Keywords: posters, headlines, logos, packaging, event promo, playful, retro, graphic, chunky, kinetic, attention grab, decorative display, graphic branding, geometric, stencil-like, angular, rounded, notched.
This font uses heavy, solid letterforms built from bold geometric masses with frequent notches, wedges, and cut-ins that interrupt otherwise round counters and straight stems. Shapes mix circular components (especially in C, G, O, Q, and the bowl-heavy lowercase) with sharp triangular terminals and step-like joins, creating a deliberately irregular rhythm across the alphabet. Counters are largely collapsed into solid forms, so recognition relies on silhouette and strategically placed bites rather than open internal spaces. Overall proportions feel compact and blocky with short-looking extenders and a tight, poster-style color.
Best suited to large-size display settings where the bold silhouettes can carry meaning without relying on counters—posters, headlines, logo marks, packaging, and promotional graphics. It will also work well for short, high-impact phrases where its irregular rhythm becomes a feature rather than a distraction.

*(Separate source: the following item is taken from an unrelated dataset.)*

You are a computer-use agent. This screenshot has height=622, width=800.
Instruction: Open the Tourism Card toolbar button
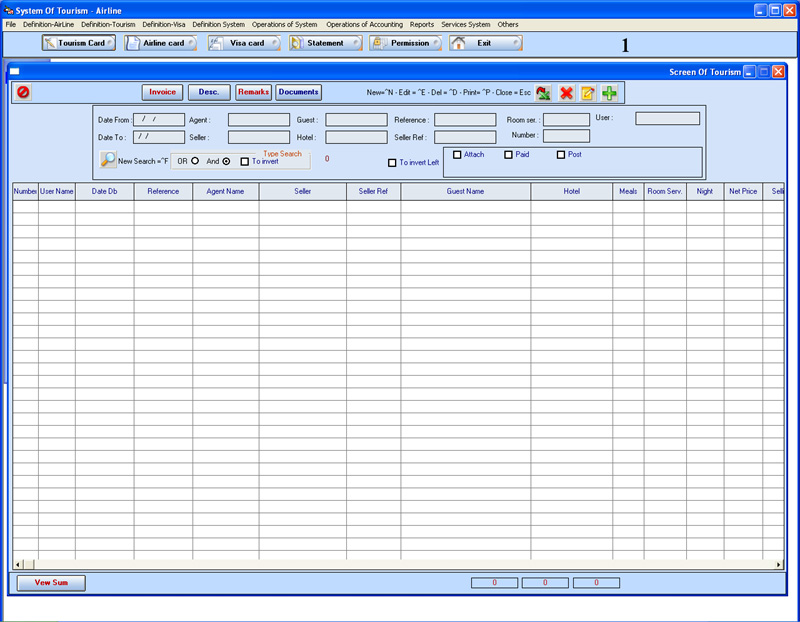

The tone is lively and attention-seeking, with a mid-century/arcade-like graphic energy driven by bold silhouettes and playful angular intrusions. Its quirky construction reads as intentionally unconventional and decorative, lending a fun, slightly eccentric character rather than a restrained or formal one.
The design appears intended to create maximum visual impact through solid, simplified forms and distinctive notched silhouettes, trading traditional readability cues for graphic personality. Its consistent use of wedges and block geometry suggests a deliberate system aimed at producing a memorable, emblematic look across letters and figures.
Round letters often feature a distinctive “pac-man” bite or wedge cut, while diagonals in V/W/X/Z lean on triangular geometry for a strong zig-zag cadence. Numerals are similarly chunky and simplified, with the 8 and 9 rendered as solid, emblem-like shapes rather than traditional open forms.